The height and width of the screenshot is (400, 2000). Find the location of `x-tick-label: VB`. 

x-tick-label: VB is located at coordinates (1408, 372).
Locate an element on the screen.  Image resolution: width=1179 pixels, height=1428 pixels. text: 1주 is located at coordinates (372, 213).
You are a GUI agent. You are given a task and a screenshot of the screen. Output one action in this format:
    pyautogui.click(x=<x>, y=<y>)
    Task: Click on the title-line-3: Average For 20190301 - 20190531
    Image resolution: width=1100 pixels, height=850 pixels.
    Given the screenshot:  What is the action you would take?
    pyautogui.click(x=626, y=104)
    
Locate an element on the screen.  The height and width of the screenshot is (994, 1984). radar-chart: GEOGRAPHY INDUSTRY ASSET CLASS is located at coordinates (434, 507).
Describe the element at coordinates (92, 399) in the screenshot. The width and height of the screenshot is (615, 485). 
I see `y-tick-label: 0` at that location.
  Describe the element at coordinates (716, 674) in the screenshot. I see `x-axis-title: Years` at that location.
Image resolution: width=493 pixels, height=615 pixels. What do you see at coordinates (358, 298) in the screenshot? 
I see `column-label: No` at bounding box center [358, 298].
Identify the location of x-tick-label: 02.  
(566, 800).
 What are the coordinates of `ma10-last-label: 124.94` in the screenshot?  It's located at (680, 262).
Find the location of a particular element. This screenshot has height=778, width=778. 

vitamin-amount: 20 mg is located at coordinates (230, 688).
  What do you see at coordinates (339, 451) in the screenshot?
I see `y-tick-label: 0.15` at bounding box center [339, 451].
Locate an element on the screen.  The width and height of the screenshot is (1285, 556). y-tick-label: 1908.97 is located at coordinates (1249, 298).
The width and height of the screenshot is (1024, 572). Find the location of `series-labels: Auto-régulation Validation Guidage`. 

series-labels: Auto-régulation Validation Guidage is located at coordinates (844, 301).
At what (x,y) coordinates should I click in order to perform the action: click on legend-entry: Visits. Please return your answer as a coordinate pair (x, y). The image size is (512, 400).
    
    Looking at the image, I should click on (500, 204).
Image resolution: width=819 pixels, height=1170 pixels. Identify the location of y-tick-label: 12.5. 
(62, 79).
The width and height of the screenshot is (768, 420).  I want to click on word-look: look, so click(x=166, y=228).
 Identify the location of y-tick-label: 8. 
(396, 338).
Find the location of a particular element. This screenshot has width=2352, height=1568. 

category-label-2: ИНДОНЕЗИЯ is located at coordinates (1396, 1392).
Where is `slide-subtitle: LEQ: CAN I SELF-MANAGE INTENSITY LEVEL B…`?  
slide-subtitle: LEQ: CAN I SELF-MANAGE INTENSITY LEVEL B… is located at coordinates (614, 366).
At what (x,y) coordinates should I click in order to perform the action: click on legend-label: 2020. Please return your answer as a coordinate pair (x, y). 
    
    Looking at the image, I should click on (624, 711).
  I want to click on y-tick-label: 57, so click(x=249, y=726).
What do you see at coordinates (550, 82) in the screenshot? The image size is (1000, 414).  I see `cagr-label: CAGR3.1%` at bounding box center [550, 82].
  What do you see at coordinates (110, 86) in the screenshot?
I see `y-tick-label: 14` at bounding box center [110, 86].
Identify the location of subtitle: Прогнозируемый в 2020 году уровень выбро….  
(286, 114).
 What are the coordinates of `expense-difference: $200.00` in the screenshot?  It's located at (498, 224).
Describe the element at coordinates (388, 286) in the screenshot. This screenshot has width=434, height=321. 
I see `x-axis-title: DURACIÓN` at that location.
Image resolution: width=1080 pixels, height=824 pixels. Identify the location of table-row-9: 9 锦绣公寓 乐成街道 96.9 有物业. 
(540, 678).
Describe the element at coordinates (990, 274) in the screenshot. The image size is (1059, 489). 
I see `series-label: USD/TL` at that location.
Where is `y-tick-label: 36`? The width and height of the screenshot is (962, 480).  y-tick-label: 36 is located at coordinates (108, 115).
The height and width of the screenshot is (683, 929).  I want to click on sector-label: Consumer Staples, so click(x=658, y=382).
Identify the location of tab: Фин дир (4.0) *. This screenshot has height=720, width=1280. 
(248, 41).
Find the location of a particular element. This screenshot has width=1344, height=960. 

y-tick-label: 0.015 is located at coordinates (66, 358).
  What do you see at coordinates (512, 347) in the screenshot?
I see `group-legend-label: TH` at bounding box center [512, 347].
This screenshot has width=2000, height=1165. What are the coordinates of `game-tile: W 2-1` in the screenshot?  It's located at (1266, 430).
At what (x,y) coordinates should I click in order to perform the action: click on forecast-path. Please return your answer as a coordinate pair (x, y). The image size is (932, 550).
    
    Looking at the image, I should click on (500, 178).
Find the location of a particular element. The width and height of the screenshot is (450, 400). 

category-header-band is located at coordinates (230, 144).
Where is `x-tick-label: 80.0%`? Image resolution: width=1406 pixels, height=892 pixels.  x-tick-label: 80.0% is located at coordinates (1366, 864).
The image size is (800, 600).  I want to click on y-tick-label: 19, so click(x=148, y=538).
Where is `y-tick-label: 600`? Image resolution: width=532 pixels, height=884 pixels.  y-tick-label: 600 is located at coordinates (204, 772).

::::::::::

**Exercise requirements**
Lay out the entries above as a JSON list of strings, with one string for each line and no strings for blank lines.

**Result below**
[
  "The height and width of the screenshot is (400, 2000). Find the location of `x-tick-label: VB`. ",
  "x-tick-label: VB is located at coordinates (1408, 372).",
  "Locate an element on the screen.  Image resolution: width=1179 pixels, height=1428 pixels. text: 1주 is located at coordinates (372, 213).",
  "You are a GUI agent. You are given a task and a screenshot of the screen. Output one action in this format:",
  "    pyautogui.click(x=<x>, y=<y>)",
  "    Task: Click on the title-line-3: Average For 20190301 - 20190531",
  "    Image resolution: width=1100 pixels, height=850 pixels.",
  "    Given the screenshot:  What is the action you would take?",
  "    pyautogui.click(x=626, y=104)",
  "Locate an element on the screen.  The height and width of the screenshot is (994, 1984). radar-chart: GEOGRAPHY INDUSTRY ASSET CLASS is located at coordinates (434, 507).",
  "Describe the element at coordinates (92, 399) in the screenshot. The width and height of the screenshot is (615, 485). ",
  "I see `y-tick-label: 0` at that location.",
  "  Describe the element at coordinates (716, 674) in the screenshot. I see `x-axis-title: Years` at that location.",
  "Image resolution: width=493 pixels, height=615 pixels. What do you see at coordinates (358, 298) in the screenshot? ",
  "I see `column-label: No` at bounding box center [358, 298].",
  "Identify the location of x-tick-label: 02.  ",
  "(566, 800).",
  " What are the coordinates of `ma10-last-label: 124.94` in the screenshot?  It's located at (680, 262).",
  "Find the location of a particular element. This screenshot has height=778, width=778. ",
  "vitamin-amount: 20 mg is located at coordinates (230, 688).",
  "  What do you see at coordinates (339, 451) in the screenshot?",
  "I see `y-tick-label: 0.15` at bounding box center [339, 451].",
  "Locate an element on the screen.  The width and height of the screenshot is (1285, 556). y-tick-label: 1908.97 is located at coordinates (1249, 298).",
  "The width and height of the screenshot is (1024, 572). Find the location of `series-labels: Auto-régulation Validation Guidage`. ",
  "series-labels: Auto-régulation Validation Guidage is located at coordinates (844, 301).",
  "At what (x,y) coordinates should I click in order to perform the action: click on legend-entry: Visits. Please return your answer as a coordinate pair (x, y). The image size is (512, 400).",
  "    Looking at the image, I should click on (500, 204).",
  "Image resolution: width=819 pixels, height=1170 pixels. Identify the location of y-tick-label: 12.5. ",
  "(62, 79).",
  "The width and height of the screenshot is (768, 420).  I want to click on word-look: look, so click(x=166, y=228).",
  " Identify the location of y-tick-label: 8. ",
  "(396, 338).",
  "Find the location of a particular element. This screenshot has width=2352, height=1568. ",
  "category-label-2: ИНДОНЕЗИЯ is located at coordinates (1396, 1392).",
  "Where is `slide-subtitle: LEQ: CAN I SELF-MANAGE INTENSITY LEVEL B…`?  ",
  "slide-subtitle: LEQ: CAN I SELF-MANAGE INTENSITY LEVEL B… is located at coordinates (614, 366).",
  "At what (x,y) coordinates should I click in order to perform the action: click on legend-label: 2020. Please return your answer as a coordinate pair (x, y). ",
  "    Looking at the image, I should click on (624, 711).",
  "  I want to click on y-tick-label: 57, so click(x=249, y=726).",
  "What do you see at coordinates (550, 82) in the screenshot? The image size is (1000, 414).  I see `cagr-label: CAGR3.1%` at bounding box center [550, 82].",
  "  What do you see at coordinates (110, 86) in the screenshot?",
  "I see `y-tick-label: 14` at bounding box center [110, 86].",
  "Identify the location of subtitle: Прогнозируемый в 2020 году уровень выбро….  ",
  "(286, 114).",
  " What are the coordinates of `expense-difference: $200.00` in the screenshot?  It's located at (498, 224).",
  "Describe the element at coordinates (388, 286) in the screenshot. This screenshot has width=434, height=321. ",
  "I see `x-axis-title: DURACIÓN` at that location.",
  "Image resolution: width=1080 pixels, height=824 pixels. Identify the location of table-row-9: 9 锦绣公寓 乐成街道 96.9 有物业. ",
  "(540, 678).",
  "Describe the element at coordinates (990, 274) in the screenshot. The image size is (1059, 489). ",
  "I see `series-label: USD/TL` at that location.",
  "Where is `y-tick-label: 36`? The width and height of the screenshot is (962, 480).  y-tick-label: 36 is located at coordinates (108, 115).",
  "The height and width of the screenshot is (683, 929).  I want to click on sector-label: Consumer Staples, so click(x=658, y=382).",
  "Identify the location of tab: Фин дир (4.0) *. This screenshot has height=720, width=1280. ",
  "(248, 41).",
  "Find the location of a particular element. This screenshot has width=1344, height=960. ",
  "y-tick-label: 0.015 is located at coordinates (66, 358).",
  "  What do you see at coordinates (512, 347) in the screenshot?",
  "I see `group-legend-label: TH` at bounding box center [512, 347].",
  "This screenshot has width=2000, height=1165. What are the coordinates of `game-tile: W 2-1` in the screenshot?  It's located at (1266, 430).",
  "At what (x,y) coordinates should I click in order to perform the action: click on forecast-path. Please return your answer as a coordinate pair (x, y). The image size is (932, 550).",
  "    Looking at the image, I should click on (500, 178).",
  "Find the location of a particular element. The width and height of the screenshot is (450, 400). ",
  "category-header-band is located at coordinates (230, 144).",
  "Where is `x-tick-label: 80.0%`? Image resolution: width=1406 pixels, height=892 pixels.  x-tick-label: 80.0% is located at coordinates (1366, 864).",
  "The image size is (800, 600).  I want to click on y-tick-label: 19, so click(x=148, y=538).",
  "Where is `y-tick-label: 600`? Image resolution: width=532 pixels, height=884 pixels.  y-tick-label: 600 is located at coordinates (204, 772)."
]